You declare a <secure-properties:config> with file="${mule.env}.yaml" and key="${mule.key}", and then the one rule that everyone forgets at least once: encrypted values are referenced with the secure:: prefix. A plain endpoint stays ${t24.endpoint}, but the encrypted password must be ${secure::t24.password}. Without the prefix Mule hands the raw ![...] ciphertext straight to your connector and authentication fails in a way that looks nothing like an encryption problem.

The master key arrives at runtime exactly like mule.env did — -Dmule.key=... in VM args locally, a hidden property in CloudHub's Runtime Manager, or injected from a vault on a standalone server. On the on-premise banking deployment we pulled the key from HashiCorp Vault in the startup script rather than parking it in wrapper.conf. Mule does offer a newer Anypoint Secrets Manager with centralized audit logging and rotation, but it only works on the Anypoint Platform, so for an on-prem runtime the encrypt-and-inject approach remains the practical choice.

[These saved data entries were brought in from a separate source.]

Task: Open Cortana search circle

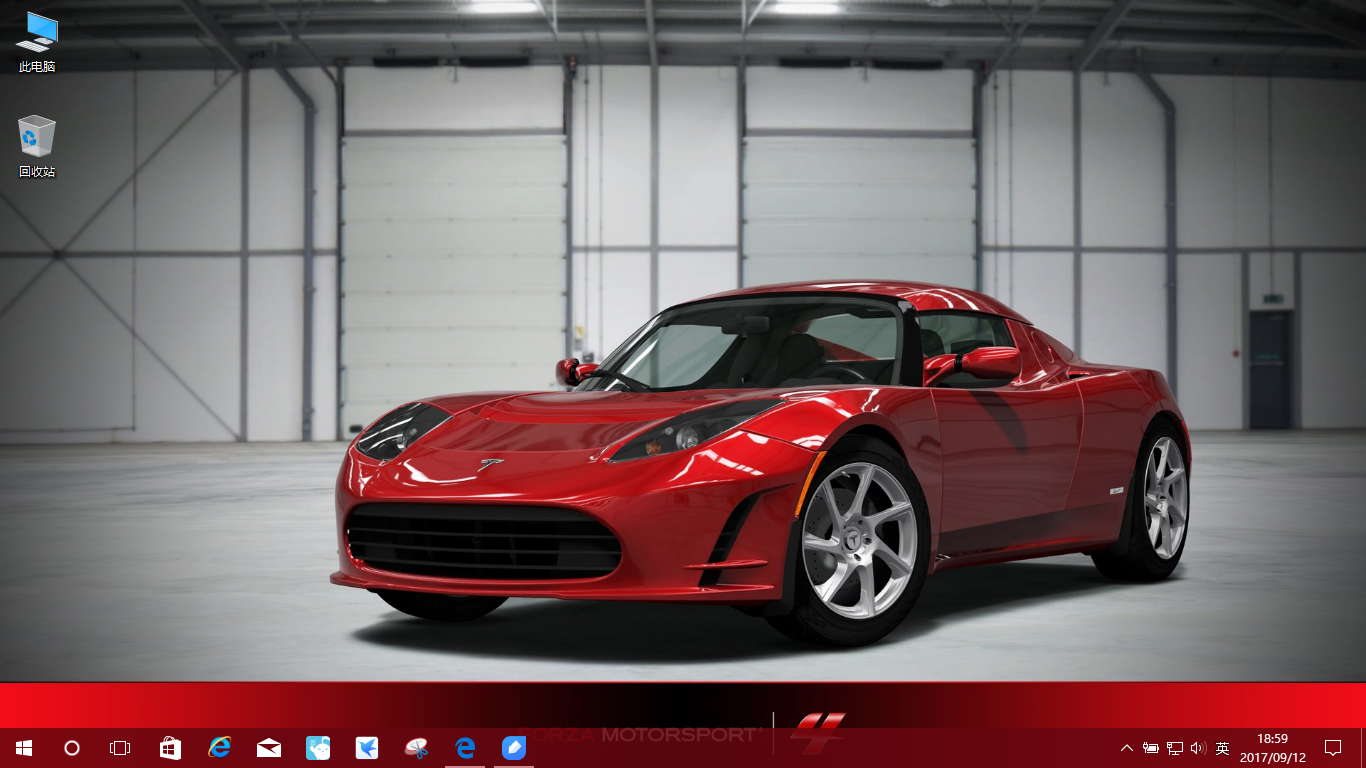Action: click(72, 748)
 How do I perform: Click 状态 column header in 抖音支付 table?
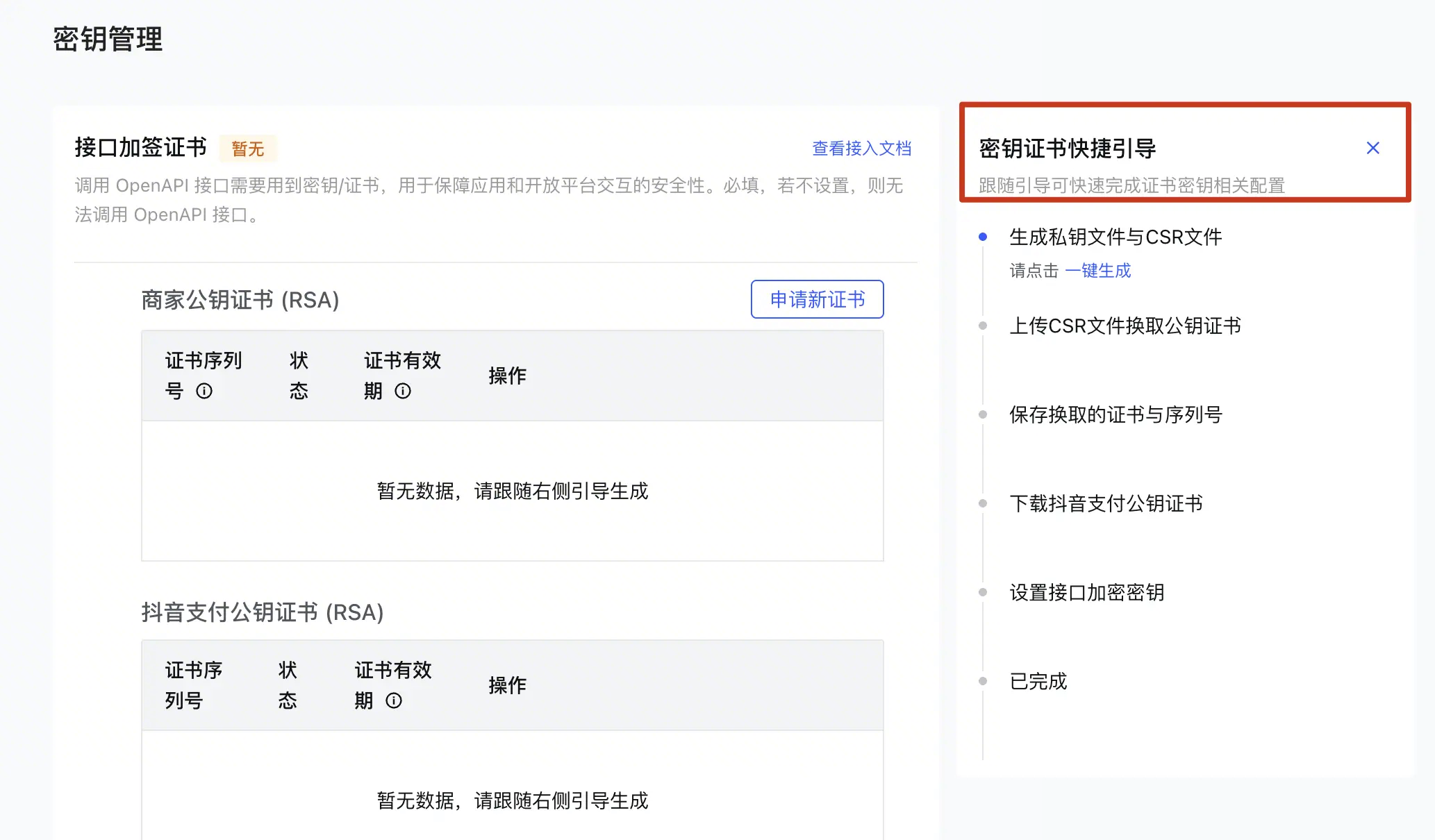pyautogui.click(x=288, y=685)
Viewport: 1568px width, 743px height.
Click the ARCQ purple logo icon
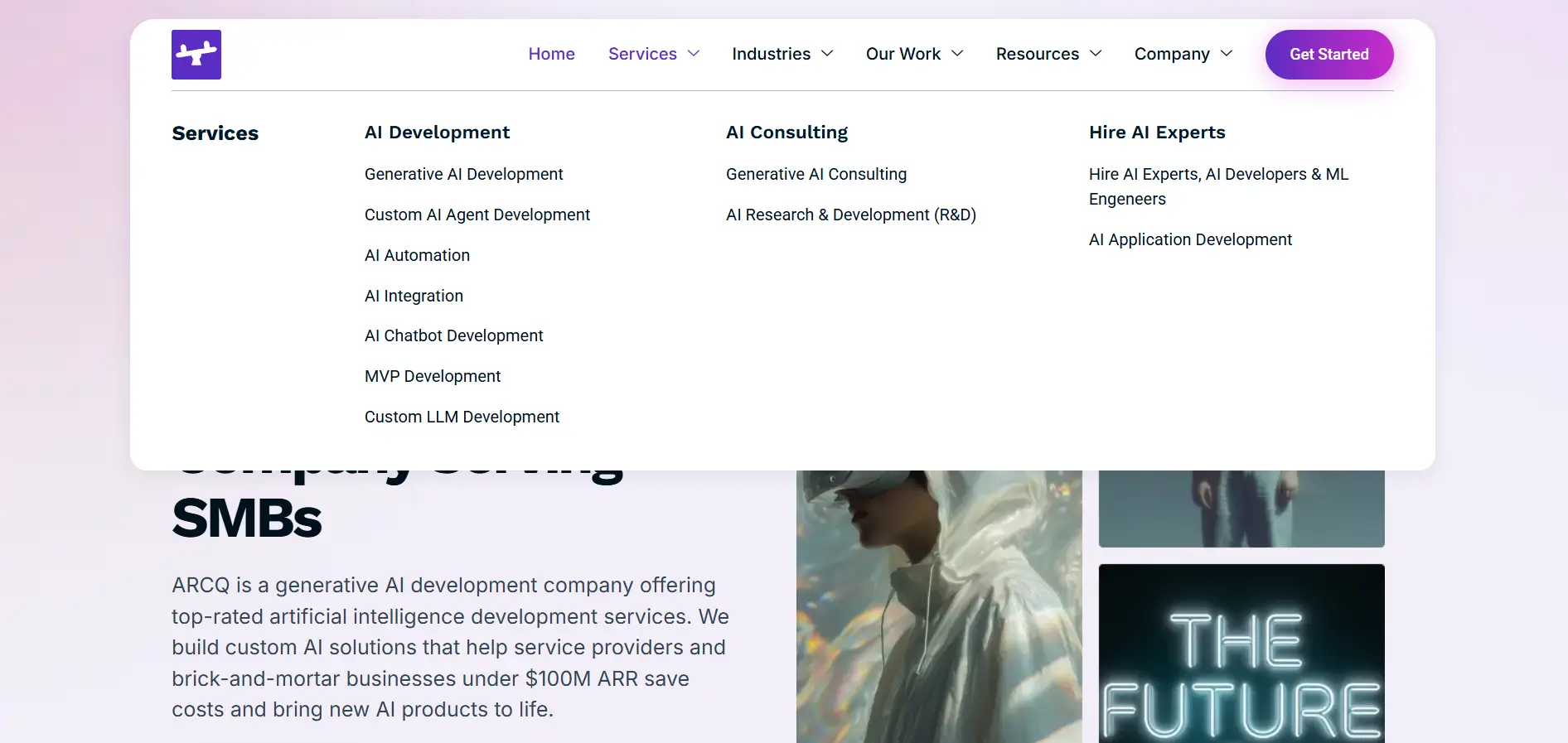[196, 55]
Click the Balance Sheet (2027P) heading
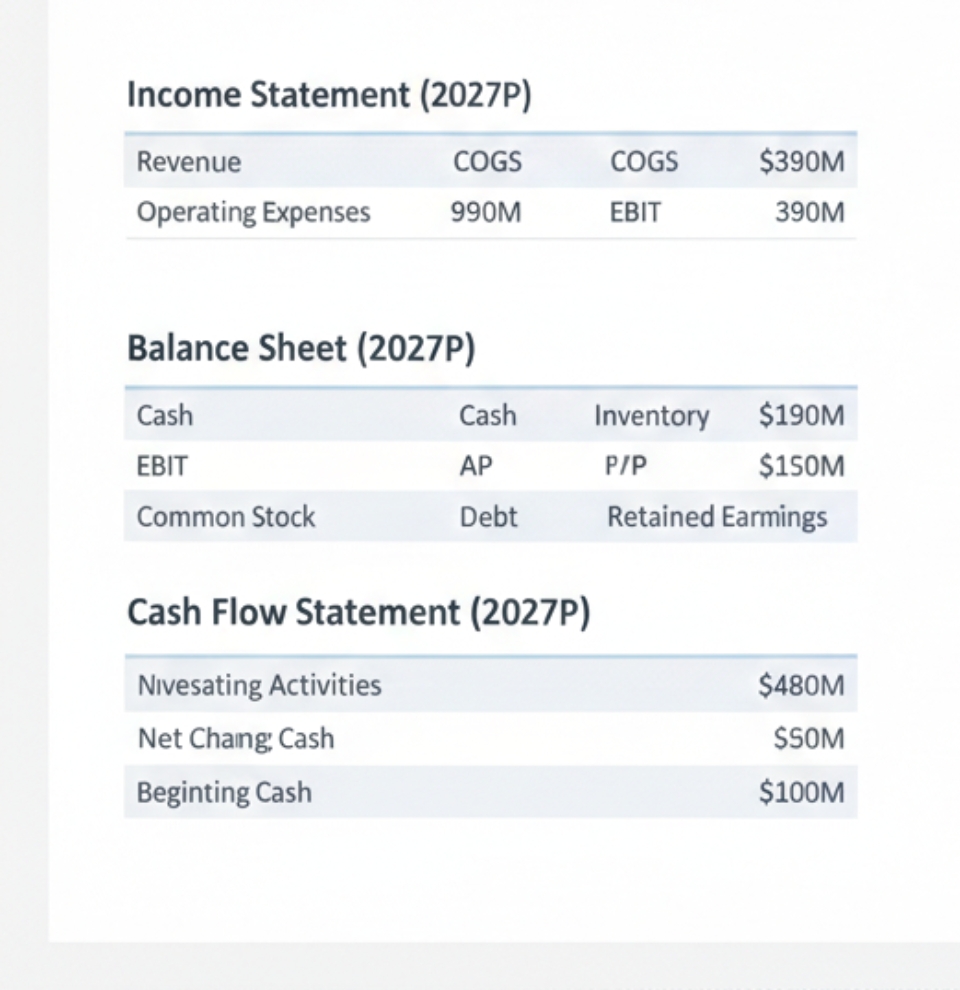 [x=301, y=349]
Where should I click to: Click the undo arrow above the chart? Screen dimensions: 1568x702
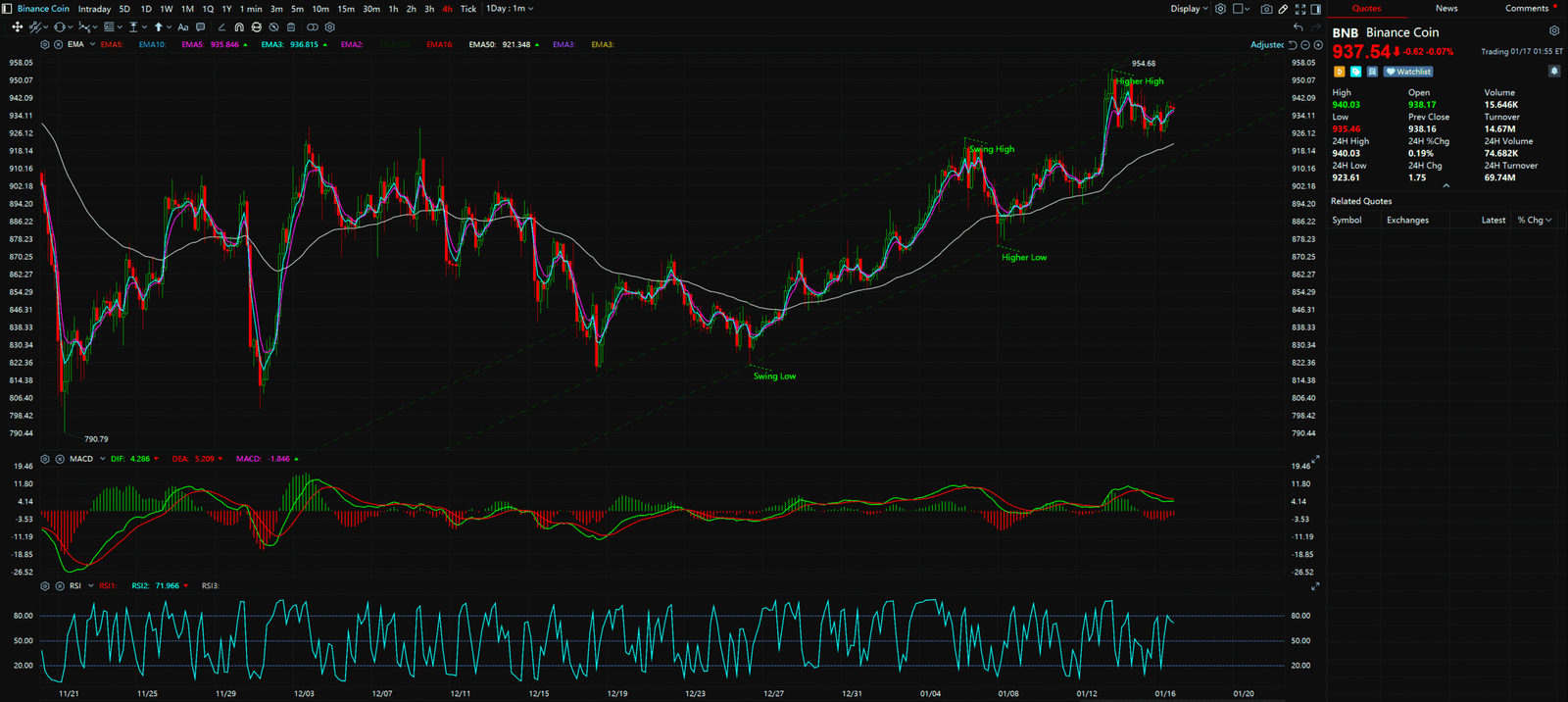tap(1298, 27)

The gotchas worth tattooing on the wall

A few hard-won rules. Give every environment its own master key. It is tempting to reuse one key for convenience, but then a leak of the DEV key — which developers obviously have — lets anyone decrypt PROD secrets if the key is shared. The PROD key should be known only to operations, full stop.

Keep the algorithm and mode consistent between encryption and runtime. If you encrypt with AES/CBC but the XML config says ECB, you get a BadPaddingException at startup that tells you nothing useful unless you already know to look. Pick one pair, write it in the ops README, and never deviate.

Remember that Mule reads properties once, at startup. Edit prod.yaml and the running app will not notice — there is no hot reload. Every configuration change means a redeploy, so plan promotions accordingly. And put a gitleaks or git-secrets pre-commit hook in front of the repository, because the single worst failure mode here is committing the master key itself — in a .env file, in a comment, anywhere — which instantly undoes the entire scheme.

The principle underneath all of it is simple: the artifact you build should be inert and identical everywhere, and the only thing that distinguishes a harmless test run from a live production run should be two values handed in at launch — which environment, and which key. Once configuration and secrets are truly external, "deploy to PROD" stops being an edit-and-pray exercise and becomes what it should be: flipping two switches you can read off a checklist.